__EXERCISE__
Rewrite the lines from the beginning of the dataset through the line containing "Action: 17,164", replacing "Image resolution" with "Screen resolution" and leaving all other text unchanged. Omit the pictures from your answer.

-- start RECORDS SUPPLIED --

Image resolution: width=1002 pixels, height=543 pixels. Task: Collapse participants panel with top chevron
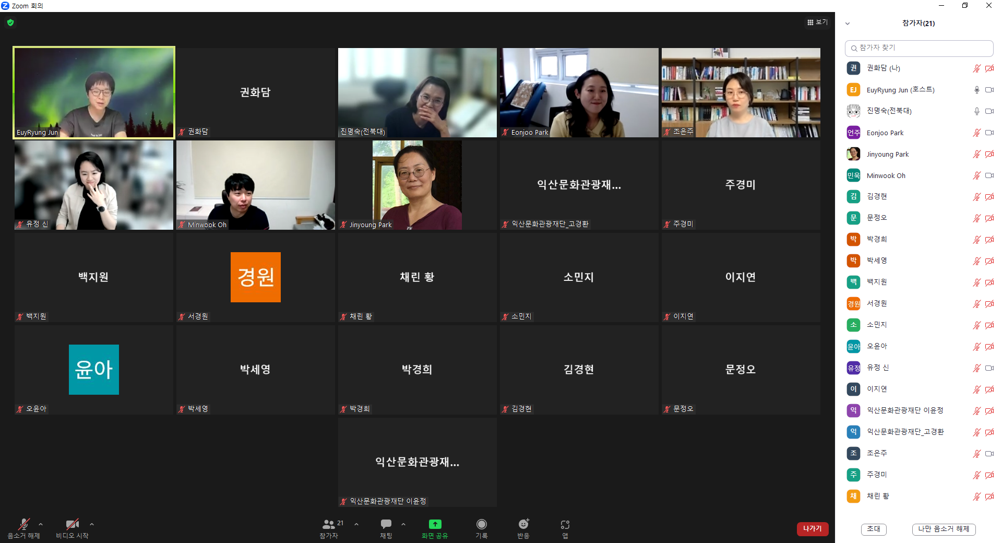coord(848,23)
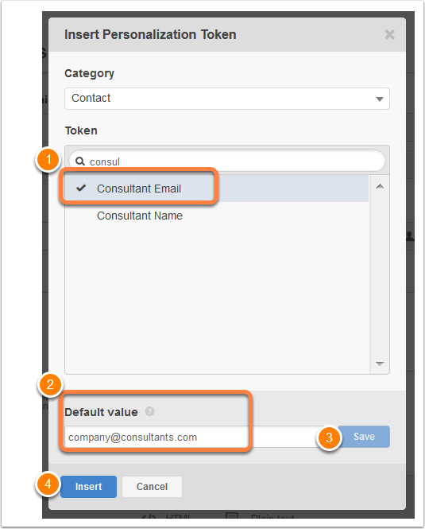Click the token search field
The image size is (425, 529).
[227, 161]
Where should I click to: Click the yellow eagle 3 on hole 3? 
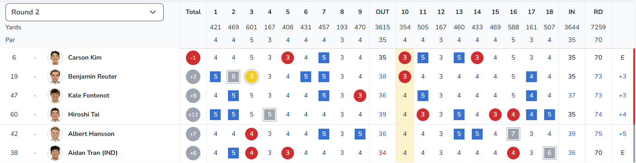tap(252, 77)
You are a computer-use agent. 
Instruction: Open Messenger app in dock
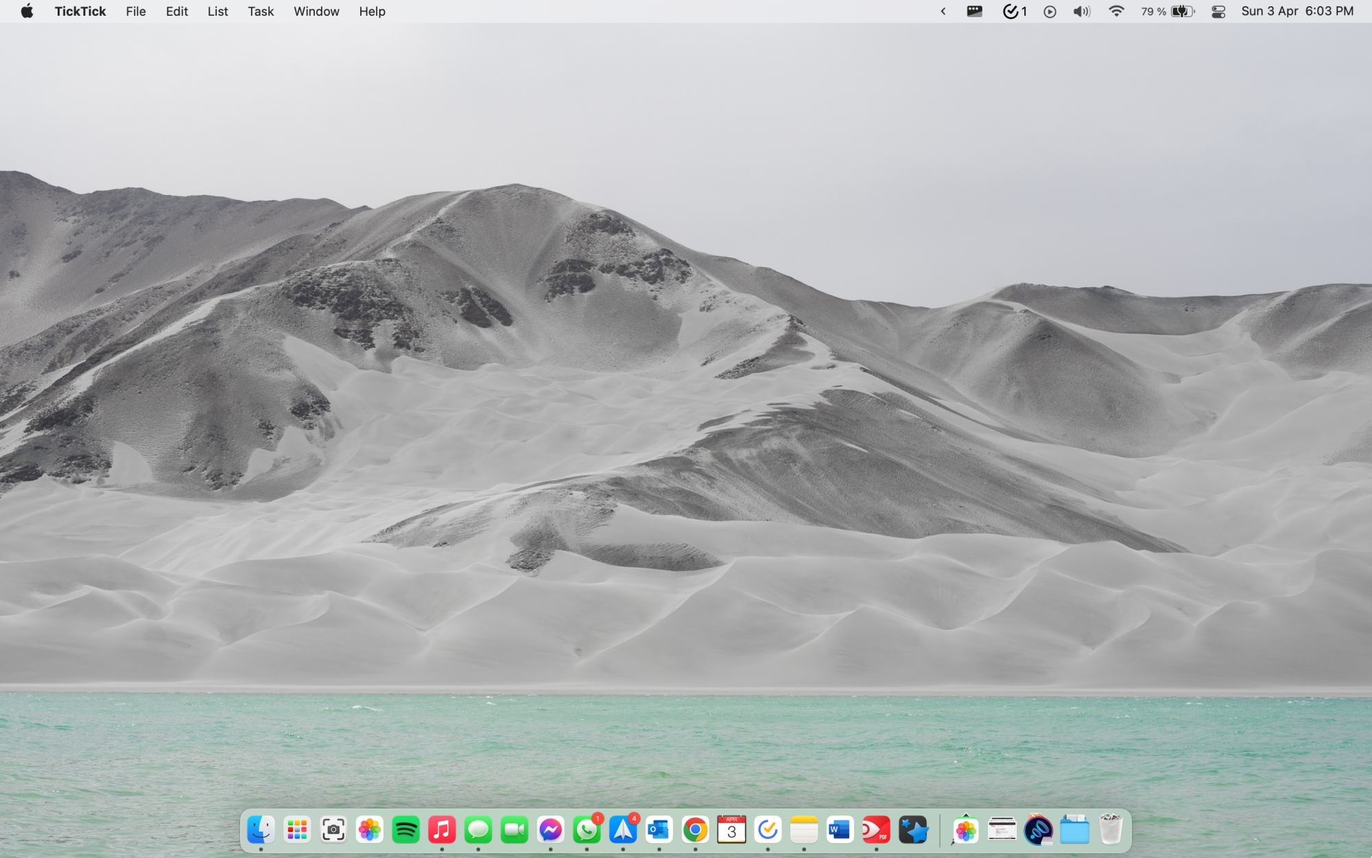point(550,831)
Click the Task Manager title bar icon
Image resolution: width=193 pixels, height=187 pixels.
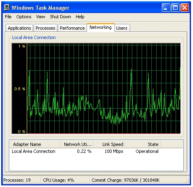click(x=7, y=7)
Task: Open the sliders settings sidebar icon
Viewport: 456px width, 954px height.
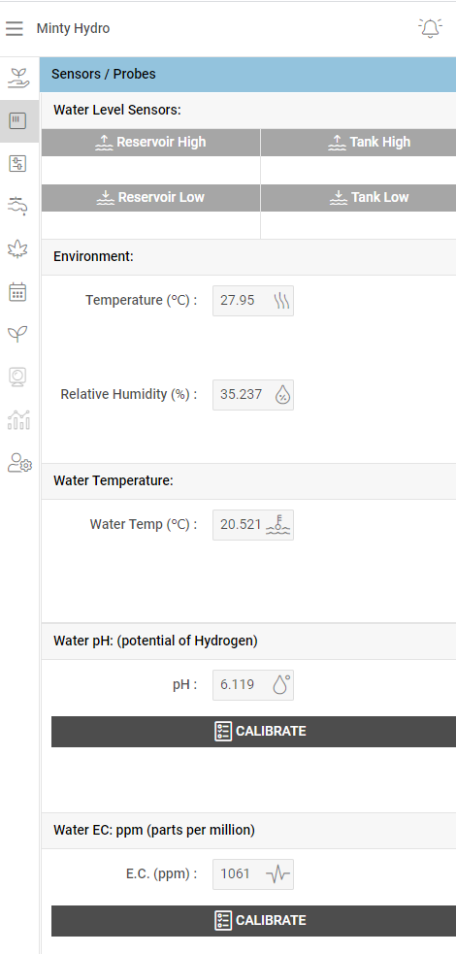Action: 17,164
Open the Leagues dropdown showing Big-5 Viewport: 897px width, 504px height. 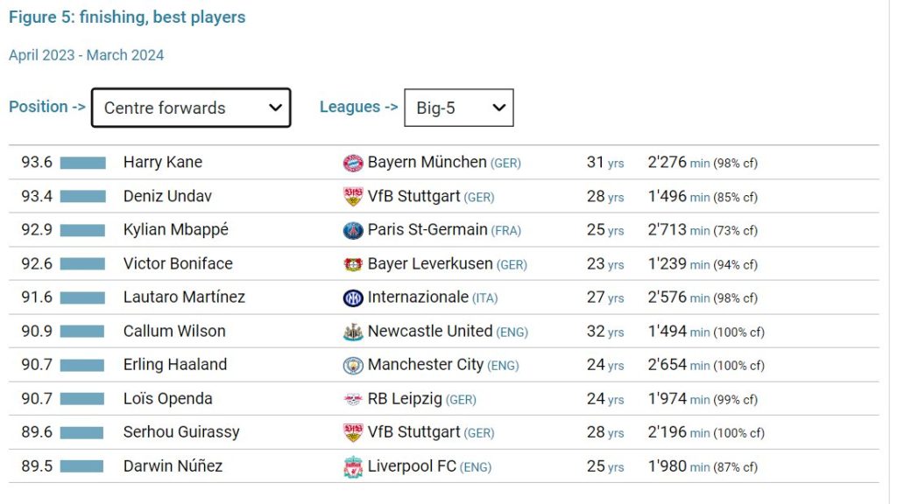point(458,108)
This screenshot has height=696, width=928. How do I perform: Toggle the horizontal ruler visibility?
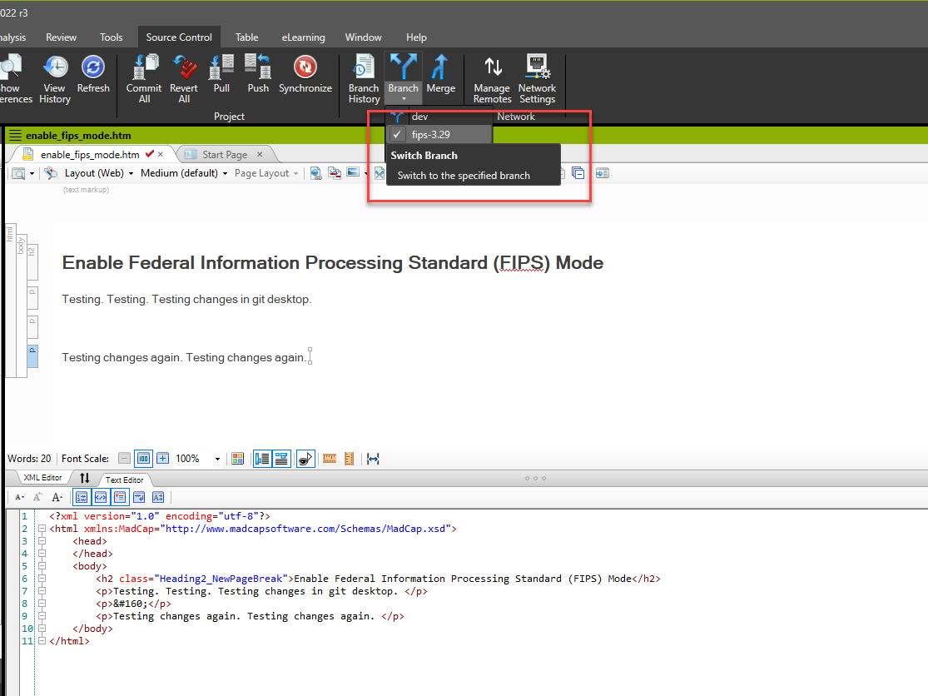coord(329,459)
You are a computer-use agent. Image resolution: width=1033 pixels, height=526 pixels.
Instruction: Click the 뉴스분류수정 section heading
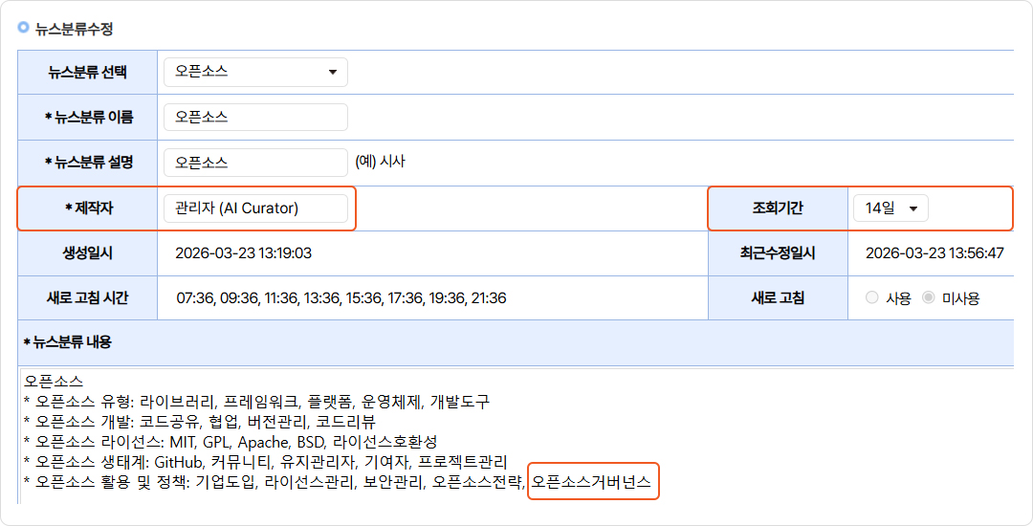tap(75, 29)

-- end RECORDS SUPPLIED --

__EXPECTED ANSWER__
Screen resolution: width=1002 pixels, height=543 pixels. Task: Collapse participants panel with top chevron
coord(848,23)
Click the token search field
The image size is (425, 529).
[227, 161]
Where should I click to: Click the yellow eagle 3 on hole 3? 
tap(252, 77)
You are a computer-use agent. 
Instruction: Open Messenger app in dock
point(550,831)
Click the Task Manager title bar icon
Screen resolution: width=193 pixels, height=187 pixels.
click(x=7, y=7)
Task: Open the sliders settings sidebar icon
Viewport: 456px width, 954px height.
Action: 17,164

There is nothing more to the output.